_WHAT NEEDS TO BE DONE_:
Please quote exactly the lines below from the line containing "Click the blue verified badge" to the line containing "1430x650 pixels.", both lines included, and nothing else.
········
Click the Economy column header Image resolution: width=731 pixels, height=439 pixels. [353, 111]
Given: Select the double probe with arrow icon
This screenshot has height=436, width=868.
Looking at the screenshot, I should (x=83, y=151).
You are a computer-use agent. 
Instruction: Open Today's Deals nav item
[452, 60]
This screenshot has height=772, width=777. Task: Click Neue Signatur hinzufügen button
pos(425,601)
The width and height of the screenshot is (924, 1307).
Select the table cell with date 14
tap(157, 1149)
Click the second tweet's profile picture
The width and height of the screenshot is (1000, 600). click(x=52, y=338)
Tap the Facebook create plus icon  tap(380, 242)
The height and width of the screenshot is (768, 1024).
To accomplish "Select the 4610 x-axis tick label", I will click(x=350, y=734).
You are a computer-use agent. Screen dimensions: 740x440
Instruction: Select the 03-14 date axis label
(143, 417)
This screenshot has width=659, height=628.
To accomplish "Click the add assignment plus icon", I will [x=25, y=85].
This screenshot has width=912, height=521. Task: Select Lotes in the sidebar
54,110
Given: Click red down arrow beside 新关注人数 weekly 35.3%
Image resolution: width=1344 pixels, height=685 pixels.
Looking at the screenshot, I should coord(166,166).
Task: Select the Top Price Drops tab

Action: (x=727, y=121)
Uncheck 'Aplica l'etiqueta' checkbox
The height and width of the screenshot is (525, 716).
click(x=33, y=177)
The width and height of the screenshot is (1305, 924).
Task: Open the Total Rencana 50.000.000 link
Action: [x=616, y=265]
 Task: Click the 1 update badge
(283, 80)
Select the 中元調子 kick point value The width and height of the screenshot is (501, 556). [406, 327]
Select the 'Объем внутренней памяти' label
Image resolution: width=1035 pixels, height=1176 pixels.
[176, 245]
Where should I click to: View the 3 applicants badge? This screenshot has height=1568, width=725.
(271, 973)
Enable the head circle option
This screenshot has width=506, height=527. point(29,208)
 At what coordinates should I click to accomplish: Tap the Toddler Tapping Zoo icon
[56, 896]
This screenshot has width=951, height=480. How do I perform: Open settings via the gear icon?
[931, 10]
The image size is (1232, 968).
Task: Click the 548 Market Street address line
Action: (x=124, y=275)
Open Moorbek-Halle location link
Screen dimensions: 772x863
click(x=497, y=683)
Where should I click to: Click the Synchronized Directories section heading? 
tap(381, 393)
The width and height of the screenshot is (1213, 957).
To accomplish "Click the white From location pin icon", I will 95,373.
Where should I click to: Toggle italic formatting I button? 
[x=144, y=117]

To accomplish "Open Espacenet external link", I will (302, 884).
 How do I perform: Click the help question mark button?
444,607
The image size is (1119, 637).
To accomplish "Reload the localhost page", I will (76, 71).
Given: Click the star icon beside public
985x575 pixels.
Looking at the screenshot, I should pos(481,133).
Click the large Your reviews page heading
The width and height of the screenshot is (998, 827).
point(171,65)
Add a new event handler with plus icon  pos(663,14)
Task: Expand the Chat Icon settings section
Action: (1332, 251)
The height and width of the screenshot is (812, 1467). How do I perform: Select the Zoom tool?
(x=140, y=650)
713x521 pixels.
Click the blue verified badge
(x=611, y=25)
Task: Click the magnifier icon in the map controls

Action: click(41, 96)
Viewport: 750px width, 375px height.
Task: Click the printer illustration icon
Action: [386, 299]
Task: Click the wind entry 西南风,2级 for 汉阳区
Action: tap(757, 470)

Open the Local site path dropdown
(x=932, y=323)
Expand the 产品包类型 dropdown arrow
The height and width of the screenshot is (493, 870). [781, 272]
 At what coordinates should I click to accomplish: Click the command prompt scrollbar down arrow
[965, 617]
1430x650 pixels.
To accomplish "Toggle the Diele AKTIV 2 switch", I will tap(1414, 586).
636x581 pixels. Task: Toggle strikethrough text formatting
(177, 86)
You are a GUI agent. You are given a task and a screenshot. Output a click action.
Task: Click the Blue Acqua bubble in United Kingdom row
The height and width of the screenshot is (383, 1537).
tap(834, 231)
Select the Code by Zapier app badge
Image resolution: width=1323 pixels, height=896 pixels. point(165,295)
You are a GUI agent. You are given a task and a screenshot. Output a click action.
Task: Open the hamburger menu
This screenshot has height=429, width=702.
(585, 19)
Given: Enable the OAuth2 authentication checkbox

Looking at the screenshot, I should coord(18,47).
········
_TASK ANSWER_:
Click the blue verified badge
(x=611, y=25)
Task: Click the magnifier icon in the map controls

Action: click(41, 96)
Viewport: 750px width, 375px height.
Task: Click the printer illustration icon
Action: [386, 299]
Task: Click the wind entry 西南风,2级 for 汉阳区
Action: tap(757, 470)

Open the Local site path dropdown
(x=932, y=323)
Expand the 产品包类型 dropdown arrow
The height and width of the screenshot is (493, 870). [781, 272]
 At what coordinates should I click to accomplish: Click the command prompt scrollbar down arrow
[965, 617]
1430x650 pixels.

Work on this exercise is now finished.